* [What is needed] Reproduce the material word for word, starting at the line that contains "Image resolution: width=600" and stopping after its final line.

* [Provided information]
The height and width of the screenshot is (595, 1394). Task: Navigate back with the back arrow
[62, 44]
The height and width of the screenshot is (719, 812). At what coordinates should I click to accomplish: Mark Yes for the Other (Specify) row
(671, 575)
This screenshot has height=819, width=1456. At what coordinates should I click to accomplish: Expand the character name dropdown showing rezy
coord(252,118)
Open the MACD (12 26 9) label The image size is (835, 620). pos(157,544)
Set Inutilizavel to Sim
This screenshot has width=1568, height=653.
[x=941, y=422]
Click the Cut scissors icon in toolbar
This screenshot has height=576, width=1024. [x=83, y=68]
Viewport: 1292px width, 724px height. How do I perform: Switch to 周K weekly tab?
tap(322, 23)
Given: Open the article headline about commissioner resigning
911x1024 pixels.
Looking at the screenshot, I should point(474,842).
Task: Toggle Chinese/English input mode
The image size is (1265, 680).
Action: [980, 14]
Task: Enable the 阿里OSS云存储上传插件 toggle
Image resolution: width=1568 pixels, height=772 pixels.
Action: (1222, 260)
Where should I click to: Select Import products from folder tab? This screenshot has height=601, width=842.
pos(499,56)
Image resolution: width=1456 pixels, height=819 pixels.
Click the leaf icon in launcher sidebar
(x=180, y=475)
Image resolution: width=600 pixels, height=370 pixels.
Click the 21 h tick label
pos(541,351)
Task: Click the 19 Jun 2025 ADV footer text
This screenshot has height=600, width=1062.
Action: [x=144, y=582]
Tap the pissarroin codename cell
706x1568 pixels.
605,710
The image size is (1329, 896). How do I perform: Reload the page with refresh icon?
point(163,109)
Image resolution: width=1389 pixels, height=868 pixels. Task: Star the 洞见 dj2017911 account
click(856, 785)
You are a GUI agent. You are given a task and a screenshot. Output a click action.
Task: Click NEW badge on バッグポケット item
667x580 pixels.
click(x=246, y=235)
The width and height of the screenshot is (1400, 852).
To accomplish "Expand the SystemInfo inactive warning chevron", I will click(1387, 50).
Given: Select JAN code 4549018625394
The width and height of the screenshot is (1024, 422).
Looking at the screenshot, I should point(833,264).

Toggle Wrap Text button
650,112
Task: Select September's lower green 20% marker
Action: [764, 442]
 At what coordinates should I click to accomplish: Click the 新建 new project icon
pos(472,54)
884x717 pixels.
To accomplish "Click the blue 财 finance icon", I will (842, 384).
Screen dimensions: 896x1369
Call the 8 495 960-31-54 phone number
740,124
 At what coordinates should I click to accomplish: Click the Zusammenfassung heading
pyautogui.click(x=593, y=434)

* [Answer for this exercise]
Image resolution: width=600 pixels, height=370 pixels.
Click the 21 h tick label
pos(541,351)
Task: Click the 19 Jun 2025 ADV footer text
This screenshot has height=600, width=1062.
Action: [x=144, y=582]
Tap the pissarroin codename cell
706x1568 pixels.
605,710
The image size is (1329, 896). How do I perform: Reload the page with refresh icon?
point(163,109)
Image resolution: width=1389 pixels, height=868 pixels. Task: Star the 洞见 dj2017911 account
click(856, 785)
You are a GUI agent. You are given a task and a screenshot. Output a click action.
Task: Click NEW badge on バッグポケット item
667x580 pixels.
click(x=246, y=235)
The width and height of the screenshot is (1400, 852).
To accomplish "Expand the SystemInfo inactive warning chevron", I will click(1387, 50).
Given: Select JAN code 4549018625394
The width and height of the screenshot is (1024, 422).
Looking at the screenshot, I should point(833,264).

Toggle Wrap Text button
650,112
Task: Select September's lower green 20% marker
Action: [764, 442]
 At what coordinates should I click to accomplish: Click the 新建 new project icon
pos(472,54)
884x717 pixels.
To accomplish "Click the blue 财 finance icon", I will (842, 384).
Screen dimensions: 896x1369
Call the 8 495 960-31-54 phone number
740,124
 At what coordinates should I click to accomplish: Click the Zusammenfassung heading
pyautogui.click(x=593, y=434)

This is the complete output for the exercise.